Supplied entries:
-- Opening Marker --
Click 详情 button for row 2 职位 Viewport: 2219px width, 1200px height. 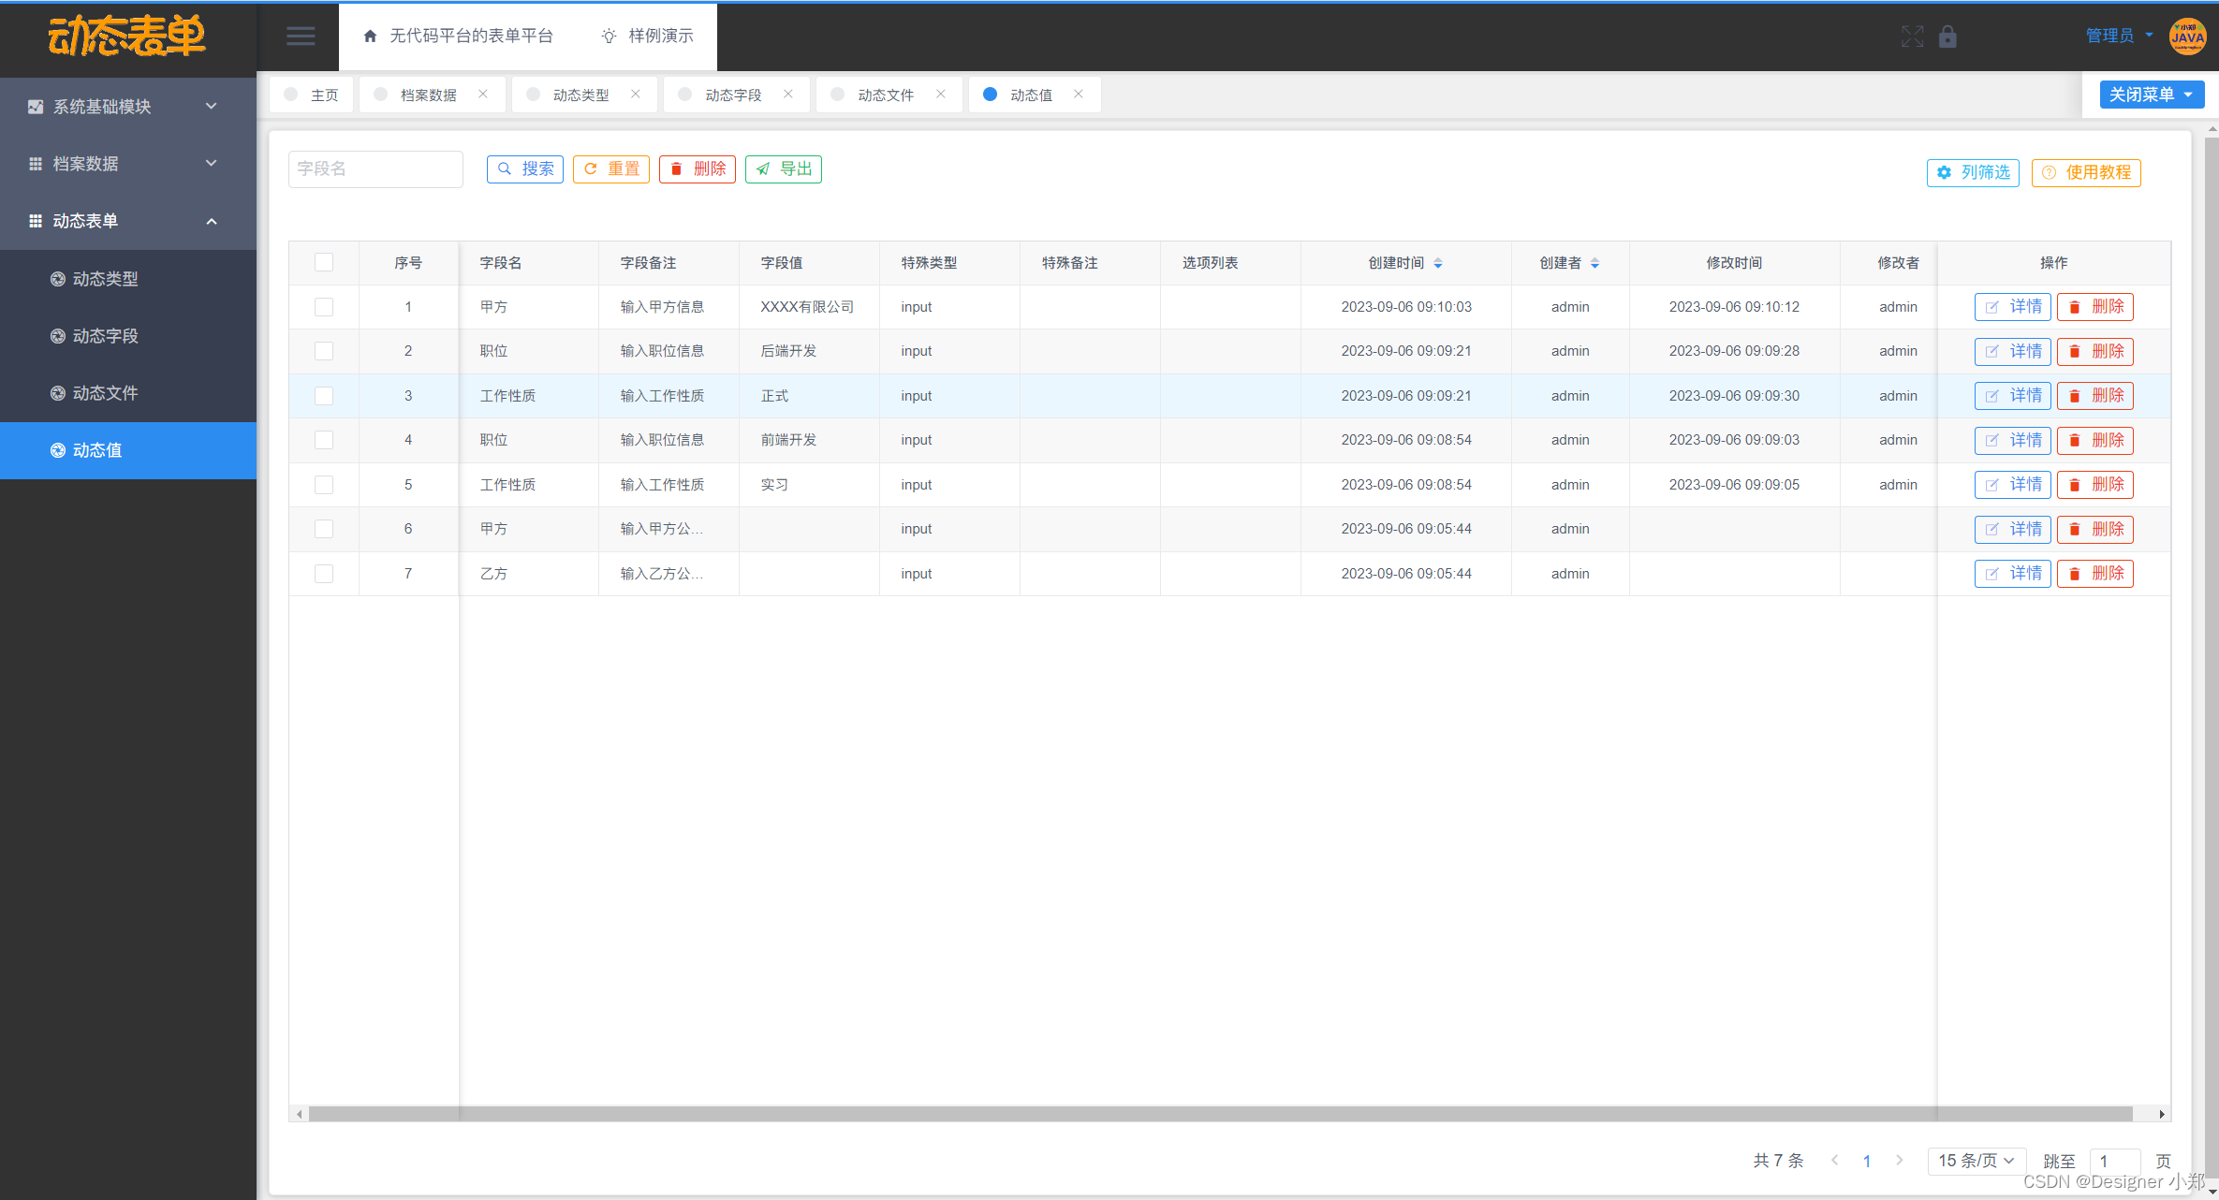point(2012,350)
-- Closing Marker --
-- Opening Marker --
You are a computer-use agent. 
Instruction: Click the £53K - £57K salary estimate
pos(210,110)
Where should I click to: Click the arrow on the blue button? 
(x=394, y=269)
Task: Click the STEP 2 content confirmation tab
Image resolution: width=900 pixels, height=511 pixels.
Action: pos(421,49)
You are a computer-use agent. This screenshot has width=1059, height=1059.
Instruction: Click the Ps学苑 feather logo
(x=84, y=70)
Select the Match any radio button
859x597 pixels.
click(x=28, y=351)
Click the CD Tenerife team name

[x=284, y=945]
-- Closing Marker --
Where the listing above has a line with "Instruction: Click the £53K", start there, and output every line exactly through the line with "You are a computer-use agent. This", which is also included.

Instruction: Click the £53K - £57K salary estimate
pos(210,110)
Where should I click to: Click the arrow on the blue button? 
(x=394, y=269)
Task: Click the STEP 2 content confirmation tab
Image resolution: width=900 pixels, height=511 pixels.
Action: pos(421,49)
You are a computer-use agent. This screenshot has width=1059, height=1059.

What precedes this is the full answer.